Edward D. Hoch wrote nearly a thousand short stories and created a retinue of detective characters, some with more storied careers than others, who were, as Mike Grost so astutely described it, custom designed "to personify different mystery subgenres" – allowing him to write or indulge in any kind of detective story and trope. Hoch pretty much used his series-characters as a set of skeleton keys to go from the locked room mystery to the historical mystery, police procedural or the spy story. Clever guy!
So everyone has their own favorite series-character, or characters, that tend to reflect their personal taste to some degree. Unsurprisingly, my personal favorite is Hoch's 1930s New England country physician, Dr. Sam Hawthorne, who exclusively solves locked room murders and other seemingly impossible crimes. Dr. Hawthorne is nipped at the heels by Ben Snow and Nick Velvet.
The most important difference between these three divergent characters, a country doctor, a gunslinger and a professional thief, is that there have been multiple short story collections featuring Dr. Hawthorne and Velvet, but only one that stars Snow – namely The Ripper of Storyville and Other Ben Snow Tales (1997). Since C&L have no immediate plans to publish a second volume, I decided to make up my own collection (all in my head) with uncollected stories.

→ **Supplied entries**:

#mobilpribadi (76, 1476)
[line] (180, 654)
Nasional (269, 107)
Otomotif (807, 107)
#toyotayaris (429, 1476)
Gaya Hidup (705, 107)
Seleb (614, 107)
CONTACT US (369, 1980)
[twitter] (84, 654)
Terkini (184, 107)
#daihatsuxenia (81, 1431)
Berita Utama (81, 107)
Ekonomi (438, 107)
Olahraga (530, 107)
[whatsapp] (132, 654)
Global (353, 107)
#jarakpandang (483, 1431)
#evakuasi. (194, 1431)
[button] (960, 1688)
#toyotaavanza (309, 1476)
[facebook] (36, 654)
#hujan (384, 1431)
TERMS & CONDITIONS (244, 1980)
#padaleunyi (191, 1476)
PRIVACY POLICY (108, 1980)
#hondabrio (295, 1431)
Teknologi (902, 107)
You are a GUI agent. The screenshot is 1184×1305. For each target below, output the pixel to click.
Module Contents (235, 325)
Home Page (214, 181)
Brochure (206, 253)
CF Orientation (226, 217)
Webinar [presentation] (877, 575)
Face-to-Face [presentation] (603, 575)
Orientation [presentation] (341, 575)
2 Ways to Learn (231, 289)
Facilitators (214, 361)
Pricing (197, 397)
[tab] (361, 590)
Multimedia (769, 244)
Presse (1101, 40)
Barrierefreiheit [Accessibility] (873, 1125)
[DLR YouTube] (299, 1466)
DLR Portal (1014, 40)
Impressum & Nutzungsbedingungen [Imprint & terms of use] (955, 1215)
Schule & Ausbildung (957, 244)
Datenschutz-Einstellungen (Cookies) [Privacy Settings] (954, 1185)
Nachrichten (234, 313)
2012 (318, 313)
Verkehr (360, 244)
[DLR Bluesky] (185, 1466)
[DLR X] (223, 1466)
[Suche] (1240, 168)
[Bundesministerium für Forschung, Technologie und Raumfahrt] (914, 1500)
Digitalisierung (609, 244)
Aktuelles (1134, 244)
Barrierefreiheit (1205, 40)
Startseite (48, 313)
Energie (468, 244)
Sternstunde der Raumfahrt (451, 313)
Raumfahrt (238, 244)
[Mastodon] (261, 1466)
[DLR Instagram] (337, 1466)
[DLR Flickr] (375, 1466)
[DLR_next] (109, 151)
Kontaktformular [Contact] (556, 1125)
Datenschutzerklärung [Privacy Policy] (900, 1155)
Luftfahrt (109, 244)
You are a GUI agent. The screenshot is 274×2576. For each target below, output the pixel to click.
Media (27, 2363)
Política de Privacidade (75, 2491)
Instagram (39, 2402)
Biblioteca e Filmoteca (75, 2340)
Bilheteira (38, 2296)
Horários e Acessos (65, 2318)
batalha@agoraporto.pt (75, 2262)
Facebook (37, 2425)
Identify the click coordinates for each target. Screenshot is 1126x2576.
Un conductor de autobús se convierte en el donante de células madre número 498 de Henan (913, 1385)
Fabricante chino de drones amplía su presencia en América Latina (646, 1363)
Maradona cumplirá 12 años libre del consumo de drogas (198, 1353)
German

→ **Work required**: In the piece above on Edward D. Hoch's detective characters, write out word for word the part that opens with "So everyone has" and closes with "and Nick Velvet.".

→ **Exercise answer**:
So everyone has their own favorite series-character, or characters, that tend to reflect their personal taste to some degree. Unsurprisingly, my personal favorite is Hoch's 1930s New England country physician, Dr. Sam Hawthorne, who exclusively solves locked room murders and other seemingly impossible crimes. Dr. Hawthorne is nipped at the heels by Ben Snow and Nick Velvet.